As a Senior Staff Back-end SRE Engineer within the Site Reliability organization, you will be working with large scale cloud infrastructure handling billions of metrics and peta-bytes of logs.
You would leverage this data to help internal teams to monitor service reliability and predict/prevent incidents. You have the opportunity to build the next generation Observability Platform based on Kubernetes and other OSS solutions, as well as building software components from scratch.
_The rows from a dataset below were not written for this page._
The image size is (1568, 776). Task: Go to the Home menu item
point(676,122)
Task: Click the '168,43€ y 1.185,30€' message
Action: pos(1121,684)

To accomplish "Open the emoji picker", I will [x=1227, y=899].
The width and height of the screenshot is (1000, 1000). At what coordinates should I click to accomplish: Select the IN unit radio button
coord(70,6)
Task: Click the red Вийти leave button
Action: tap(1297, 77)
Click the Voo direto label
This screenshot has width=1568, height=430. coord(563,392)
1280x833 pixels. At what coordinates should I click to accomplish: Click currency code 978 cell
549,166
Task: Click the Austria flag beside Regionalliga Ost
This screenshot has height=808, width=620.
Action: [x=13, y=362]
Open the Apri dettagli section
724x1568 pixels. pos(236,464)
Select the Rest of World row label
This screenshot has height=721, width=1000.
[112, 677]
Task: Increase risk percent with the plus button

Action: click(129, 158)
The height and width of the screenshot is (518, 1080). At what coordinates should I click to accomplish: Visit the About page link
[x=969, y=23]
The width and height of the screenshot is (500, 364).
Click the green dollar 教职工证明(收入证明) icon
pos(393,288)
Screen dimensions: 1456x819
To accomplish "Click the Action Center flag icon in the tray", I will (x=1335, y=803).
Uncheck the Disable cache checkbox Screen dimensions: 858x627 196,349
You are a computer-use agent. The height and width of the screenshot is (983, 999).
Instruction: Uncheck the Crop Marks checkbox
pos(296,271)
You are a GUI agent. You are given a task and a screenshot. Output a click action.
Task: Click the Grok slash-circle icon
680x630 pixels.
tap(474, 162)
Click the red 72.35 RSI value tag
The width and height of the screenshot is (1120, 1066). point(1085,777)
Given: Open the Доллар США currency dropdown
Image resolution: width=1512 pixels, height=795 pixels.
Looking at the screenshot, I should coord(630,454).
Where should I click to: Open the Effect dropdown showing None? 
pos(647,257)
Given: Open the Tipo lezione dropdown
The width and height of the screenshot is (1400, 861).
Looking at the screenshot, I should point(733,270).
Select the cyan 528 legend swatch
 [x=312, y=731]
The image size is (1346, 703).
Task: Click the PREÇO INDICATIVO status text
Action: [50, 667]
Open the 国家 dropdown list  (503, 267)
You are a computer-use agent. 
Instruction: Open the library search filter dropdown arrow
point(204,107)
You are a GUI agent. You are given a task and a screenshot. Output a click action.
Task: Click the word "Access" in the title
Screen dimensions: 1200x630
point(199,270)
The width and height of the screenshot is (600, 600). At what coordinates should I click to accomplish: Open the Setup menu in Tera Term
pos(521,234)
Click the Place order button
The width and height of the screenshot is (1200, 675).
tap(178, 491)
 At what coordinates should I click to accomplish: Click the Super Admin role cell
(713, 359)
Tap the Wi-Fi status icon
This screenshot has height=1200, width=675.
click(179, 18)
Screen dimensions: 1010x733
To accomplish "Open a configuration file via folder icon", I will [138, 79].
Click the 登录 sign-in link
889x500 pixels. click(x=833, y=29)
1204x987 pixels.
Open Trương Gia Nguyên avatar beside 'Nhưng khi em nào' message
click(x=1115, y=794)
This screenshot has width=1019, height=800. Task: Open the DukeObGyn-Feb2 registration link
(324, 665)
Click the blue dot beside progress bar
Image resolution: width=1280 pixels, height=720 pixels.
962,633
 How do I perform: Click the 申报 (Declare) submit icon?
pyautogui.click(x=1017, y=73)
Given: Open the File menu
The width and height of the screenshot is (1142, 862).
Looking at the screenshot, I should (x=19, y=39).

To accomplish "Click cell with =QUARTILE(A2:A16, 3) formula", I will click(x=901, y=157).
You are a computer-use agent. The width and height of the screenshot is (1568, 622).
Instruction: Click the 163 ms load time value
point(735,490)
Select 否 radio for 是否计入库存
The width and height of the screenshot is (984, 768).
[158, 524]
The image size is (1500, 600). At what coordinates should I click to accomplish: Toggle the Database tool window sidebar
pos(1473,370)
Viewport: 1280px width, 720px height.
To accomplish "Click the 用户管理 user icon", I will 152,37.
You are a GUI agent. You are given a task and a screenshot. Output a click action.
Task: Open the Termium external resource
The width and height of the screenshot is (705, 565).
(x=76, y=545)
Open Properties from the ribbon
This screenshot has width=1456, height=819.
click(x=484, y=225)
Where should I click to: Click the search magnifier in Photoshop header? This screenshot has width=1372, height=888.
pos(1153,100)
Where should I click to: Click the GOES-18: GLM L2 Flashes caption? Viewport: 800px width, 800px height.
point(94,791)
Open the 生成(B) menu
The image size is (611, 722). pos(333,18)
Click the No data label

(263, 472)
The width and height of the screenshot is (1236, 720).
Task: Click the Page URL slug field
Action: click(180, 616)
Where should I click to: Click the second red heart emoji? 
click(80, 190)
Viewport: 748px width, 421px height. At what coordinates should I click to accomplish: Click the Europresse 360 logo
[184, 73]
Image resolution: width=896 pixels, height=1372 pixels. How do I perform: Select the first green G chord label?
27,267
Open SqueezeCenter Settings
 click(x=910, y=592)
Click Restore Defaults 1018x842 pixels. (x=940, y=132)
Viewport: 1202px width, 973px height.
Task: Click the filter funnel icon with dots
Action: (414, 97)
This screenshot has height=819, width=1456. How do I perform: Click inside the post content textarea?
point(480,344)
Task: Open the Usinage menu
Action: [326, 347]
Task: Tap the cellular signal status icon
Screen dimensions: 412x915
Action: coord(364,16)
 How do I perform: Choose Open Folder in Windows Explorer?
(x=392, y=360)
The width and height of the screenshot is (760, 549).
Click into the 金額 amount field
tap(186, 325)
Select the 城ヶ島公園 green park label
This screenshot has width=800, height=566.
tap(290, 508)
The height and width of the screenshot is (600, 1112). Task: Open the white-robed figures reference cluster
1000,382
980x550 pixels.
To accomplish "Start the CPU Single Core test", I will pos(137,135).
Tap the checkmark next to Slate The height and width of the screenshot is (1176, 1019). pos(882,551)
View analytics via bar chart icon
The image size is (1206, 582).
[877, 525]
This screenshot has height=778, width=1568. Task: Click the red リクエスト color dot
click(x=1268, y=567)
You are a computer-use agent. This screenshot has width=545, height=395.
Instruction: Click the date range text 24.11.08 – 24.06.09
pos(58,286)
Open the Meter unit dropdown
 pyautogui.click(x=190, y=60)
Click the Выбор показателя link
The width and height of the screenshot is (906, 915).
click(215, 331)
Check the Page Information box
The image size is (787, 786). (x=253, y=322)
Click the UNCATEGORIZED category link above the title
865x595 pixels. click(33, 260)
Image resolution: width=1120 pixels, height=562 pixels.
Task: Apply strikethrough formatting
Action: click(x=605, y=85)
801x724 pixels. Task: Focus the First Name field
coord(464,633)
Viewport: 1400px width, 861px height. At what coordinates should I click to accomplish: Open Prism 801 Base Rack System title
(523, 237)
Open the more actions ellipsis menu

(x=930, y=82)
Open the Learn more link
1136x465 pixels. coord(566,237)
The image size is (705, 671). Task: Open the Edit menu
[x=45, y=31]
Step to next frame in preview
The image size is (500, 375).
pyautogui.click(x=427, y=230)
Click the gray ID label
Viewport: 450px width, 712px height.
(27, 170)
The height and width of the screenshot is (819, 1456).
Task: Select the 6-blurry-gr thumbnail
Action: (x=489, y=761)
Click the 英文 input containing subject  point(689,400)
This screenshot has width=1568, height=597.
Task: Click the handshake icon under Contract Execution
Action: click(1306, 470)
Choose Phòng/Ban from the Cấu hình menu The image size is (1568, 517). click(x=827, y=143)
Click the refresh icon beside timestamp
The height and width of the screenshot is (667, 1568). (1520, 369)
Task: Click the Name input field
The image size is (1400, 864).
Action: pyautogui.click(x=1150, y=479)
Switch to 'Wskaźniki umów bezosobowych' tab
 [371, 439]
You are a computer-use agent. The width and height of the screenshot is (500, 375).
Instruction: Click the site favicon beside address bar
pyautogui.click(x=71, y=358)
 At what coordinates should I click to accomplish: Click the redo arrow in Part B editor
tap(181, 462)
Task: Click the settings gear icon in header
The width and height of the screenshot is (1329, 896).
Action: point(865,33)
You would work directly with various engineering teams in Coupang, influence them with SRE principles and best practices and see your impact directly.
- Architect and drive the build-out out Fault injection, chaos engineering practices.
- Collect requirements, architect, design, and implement the next generation APM Platform on AWS for company-wide teams to improve observability, reliability & service availability.
- Work with internal teams directly and help them effectively leverage our monitoring infrastructure, as well as evangelize best SRE practices.
- Write reliable and reusable code with the ability to scale with very large data volumes.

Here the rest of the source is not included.